Unlike his father, the prince was prepared from birth to sit on the throne. Mostly educated abroad, he spent time at the Royal Australian Military College at Duntroon and trained with the Special Air Service regiment in Perth. He is an accomplished and enthusiastic pilot and, as a member of the Royal Thai Air Command, holds the rank of general. He has also spent time studying international affairs at Imperial College London.

Both the Crown Prince and Princess Sirindhorn have elevated royal titles. That of the Crown Prince was awarded in 1972, formally setting out his rights to the throne on his coming of age at 21. His suffix of Chakri Nares Yupharaj Visuth Siam Makut Rajakumar states his claim to the Chakri line and the crown of Siam. The promotion of Princess Sirindhorn, granted in 1977, gave her the title Maha Chakri. She has the suffix Siam Borom Rajakumari, which echoes the prince's title, but not his right to the crown.

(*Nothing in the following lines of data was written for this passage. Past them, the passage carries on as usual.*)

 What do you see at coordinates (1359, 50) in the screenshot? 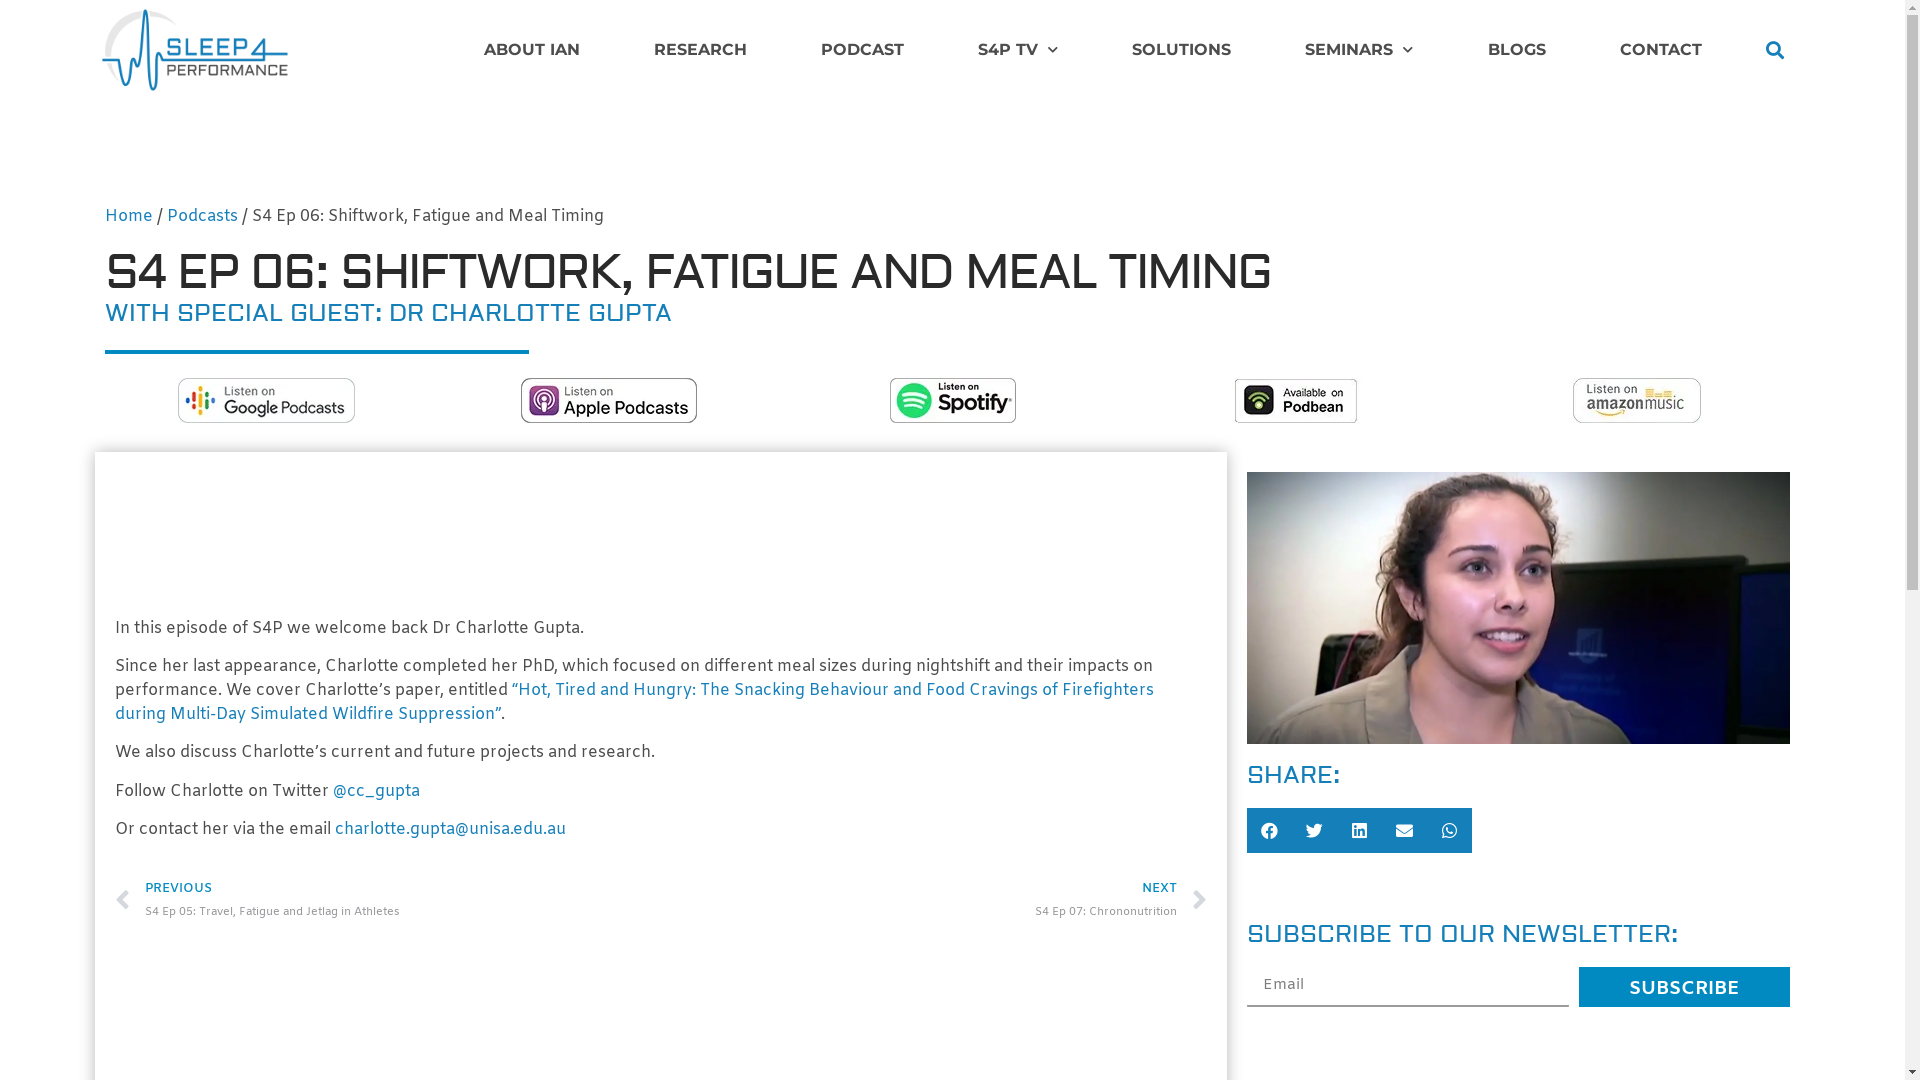
I see `SEMINARS` at bounding box center [1359, 50].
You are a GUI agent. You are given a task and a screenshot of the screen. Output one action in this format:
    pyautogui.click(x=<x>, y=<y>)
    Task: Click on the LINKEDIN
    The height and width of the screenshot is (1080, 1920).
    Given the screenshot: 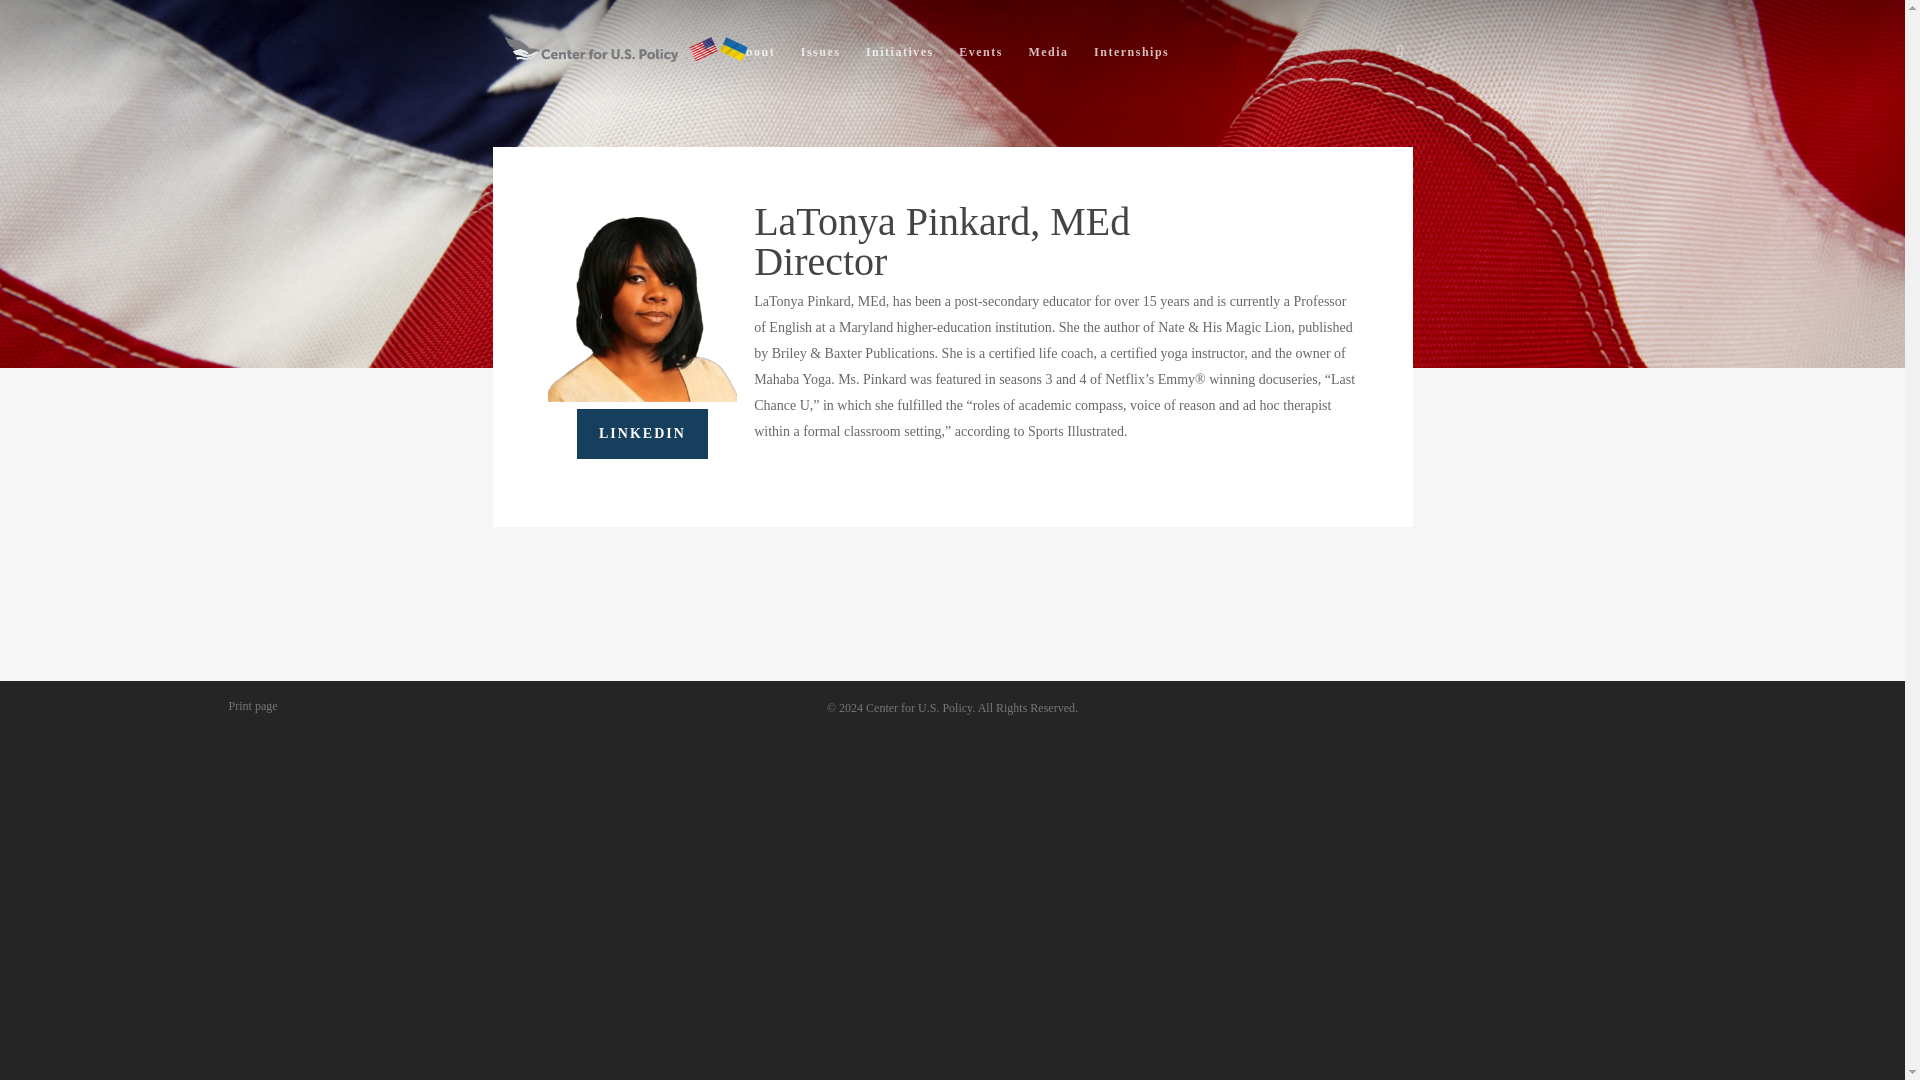 What is the action you would take?
    pyautogui.click(x=642, y=434)
    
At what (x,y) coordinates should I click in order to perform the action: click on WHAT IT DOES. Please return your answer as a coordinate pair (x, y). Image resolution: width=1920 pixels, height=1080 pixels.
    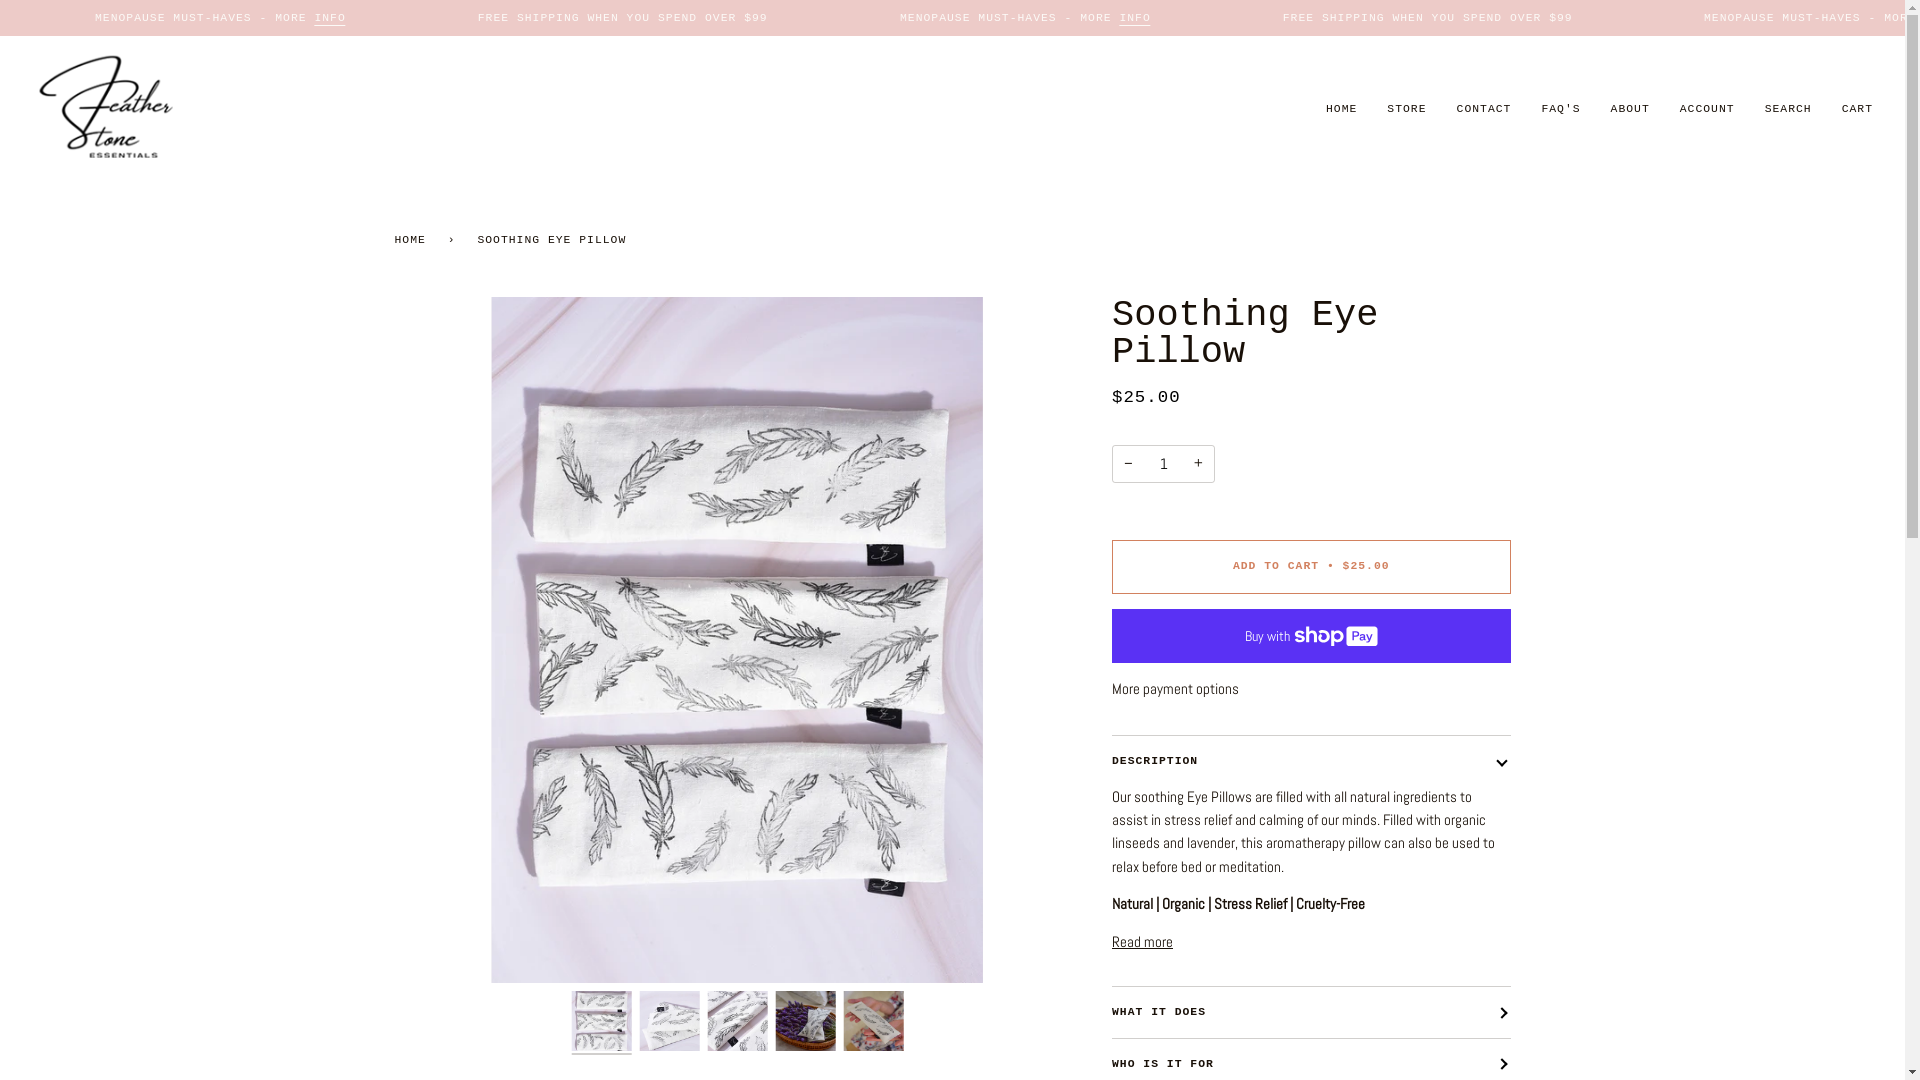
    Looking at the image, I should click on (1312, 1012).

One of King Bhumibol's traits is his fondness for giving advice at what he sees as the appropriate time. His most recent gift to the nation, published last year, was The Story of Mahajanaka, which he authored (it has sold over 600,000 copies). Taken from old Buddhist scriptures, it is a tale of the need for perseverance in adversity. As King Bhumibol tells it, a ship belonging to King Mahajanaka capsizes in a storm while en route to seek wealth in the Land of Suvarnabhumi. The others on board fall prey to sea creatures. But Mahajanaka, refusing to call for help from the gods, is rescued after seven days and seven nights by the goddess Mani Mekhala. Eventually ascending the throne at the City of Mithila, he goes on to found a university based on the concept of respect for nature.

The Story of Mahajanaka is a fitting message for Thais as they negotiate the rough seas whipped up by the economic crisis and their damaging development path. It is also an appropriate reflection of the important work the monarch has done for his country. By staying in tune with his nation's problems, King Bhumibol has proved that even in a rapidly changing world, a royal family can have genuine relevance and a role to play.

The royal family is expected to gather to celebrate the King's 72nd birthday on Dec. 5. As they too mark the day, the Thai people will be hoping their monarch will be among them to celebrate his seventh-cycle birthday in 12 years' time. Thailand is on the road to recovery, but with worries about the future, the King's subjects will continue to rely on his guidance.